Selon le copropriétaire du Gramophone David Lavigne, les vinyles demeurent indémodables.

Le Gramophone: pour la passion des vinyles

En ouvrant le Gramophone l’an dernier, Éric Fontaine et David Lavigne voulaient tester le marché des disques vinyles usagés. Le test a été si concluant que le duo a récemment déménagé son commerce et triplé la superficie allouée aux 33 et 45 tours ainsi qu’aux disques compacts.

« Quand on a ouvert l’année passée, c’était plus un genre de projet pilote pour voir s’il y a réellement un intérêt, mais la réponse est assez bonne pour qu’on augmente la superficie et notre offre », explique Éric Fontaine.

Situé à l’origine dans les locaux de l’ancienne Fromagerie des Nations, rue Principale à Granby, le Gramophone a déménagé rue Évangéline au cours des derniers jours. Il partage le même toit que EGF Liquidation, un autre commerce que le duo opère avec un troisième partenaire.

Le Gramophone a d’ailleurs pu revoir son offre à la hausse, car il a acheté un peu plus tôt cette année l’inventaire du Roi du 33 tours, un commerce spécialisé dans la vente de vinyles qui a longtemps eu pignon sur la rue Court à Granby. Les dizaines de milliers de vinyles étaient dans un entrepôt. Une partie de ceux-ci a ainsi été ajoutée aux disques offerts en magasin, le reste demeure dans l’entrepôt de façon à pouvoir renouveler l’offre.

À l’heure actuelle, le Gramophone propose quelque 25 000 vinyles 33 tours, 5000 vinyles 45 tours et 6000 disques compacts. En déménageant, une nouvelle section d’instruments de musique et d’accessoires (chandails, affiches, etc.) a en outre pu être ajoutée, souligne Éric Fontaine.

Selon lui, le commerce a aussi signé une entente avec le Festival international de la chanson de Granby afin d’en être l’un des commanditaires.

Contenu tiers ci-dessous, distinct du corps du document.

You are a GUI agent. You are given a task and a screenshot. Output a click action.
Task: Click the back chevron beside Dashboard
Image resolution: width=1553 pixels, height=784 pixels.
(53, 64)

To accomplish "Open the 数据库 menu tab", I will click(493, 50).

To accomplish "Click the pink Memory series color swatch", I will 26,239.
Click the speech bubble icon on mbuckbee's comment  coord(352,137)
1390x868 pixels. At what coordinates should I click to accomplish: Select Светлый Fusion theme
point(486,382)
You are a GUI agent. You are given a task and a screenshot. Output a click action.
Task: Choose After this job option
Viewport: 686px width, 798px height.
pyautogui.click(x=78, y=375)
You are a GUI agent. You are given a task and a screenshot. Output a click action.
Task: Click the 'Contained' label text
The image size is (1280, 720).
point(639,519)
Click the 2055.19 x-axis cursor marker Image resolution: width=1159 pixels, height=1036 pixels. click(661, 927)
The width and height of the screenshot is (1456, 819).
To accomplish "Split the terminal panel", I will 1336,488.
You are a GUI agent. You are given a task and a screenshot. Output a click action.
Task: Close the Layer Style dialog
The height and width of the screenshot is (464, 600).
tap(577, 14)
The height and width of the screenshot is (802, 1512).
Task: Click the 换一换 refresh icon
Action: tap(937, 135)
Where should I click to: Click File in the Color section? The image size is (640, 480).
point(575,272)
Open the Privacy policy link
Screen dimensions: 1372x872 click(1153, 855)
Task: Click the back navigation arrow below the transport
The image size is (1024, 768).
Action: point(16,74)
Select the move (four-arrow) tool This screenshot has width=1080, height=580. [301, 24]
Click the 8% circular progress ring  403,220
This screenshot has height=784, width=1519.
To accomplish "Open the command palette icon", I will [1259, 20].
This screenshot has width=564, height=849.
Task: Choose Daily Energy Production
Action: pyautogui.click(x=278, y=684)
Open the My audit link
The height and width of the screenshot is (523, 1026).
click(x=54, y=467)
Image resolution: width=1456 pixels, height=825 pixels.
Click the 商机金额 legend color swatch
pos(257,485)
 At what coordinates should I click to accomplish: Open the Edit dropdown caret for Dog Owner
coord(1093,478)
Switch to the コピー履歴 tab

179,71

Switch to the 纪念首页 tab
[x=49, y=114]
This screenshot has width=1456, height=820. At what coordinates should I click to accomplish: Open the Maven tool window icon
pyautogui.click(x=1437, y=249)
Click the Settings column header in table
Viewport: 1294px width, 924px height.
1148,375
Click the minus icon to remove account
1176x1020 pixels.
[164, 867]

Le Gramophone propose quelque 25 000 vinyles 33 tours.

Le goût du vintage

Selon M. Fontaine, la demande est particulièrement forte pour les disques de « vieux rock ». Mais les vinyles de blues, de jazz, ainsi que ceux du répertoire québécois sont aussi prisés.

Si bon nombre d’entre eux se détaillent 1 $, certains plus recherchés peuvent atteindre quelques dizaines de dollars. Il faut débourser environ 4 $ ou 5 $ pour un CD usagé. La demande est aussi de plus en plus grandissante pour les cassettes de musique, affirme Éric Fontaine.

« On essaie de voir si ça vaut la peine d’avoir un inventaire », dit-il.

Autant Éric Fontaine que David Lavigne soulignent que les clients du Gramophone, dont l’âge oscille principalement entre 18 et 60 ans, ont tous en commun cette passion du vintage et de la musique. « Ils aiment avoir l’album entre les mains et voir les paroles », lance Éric Fontaine.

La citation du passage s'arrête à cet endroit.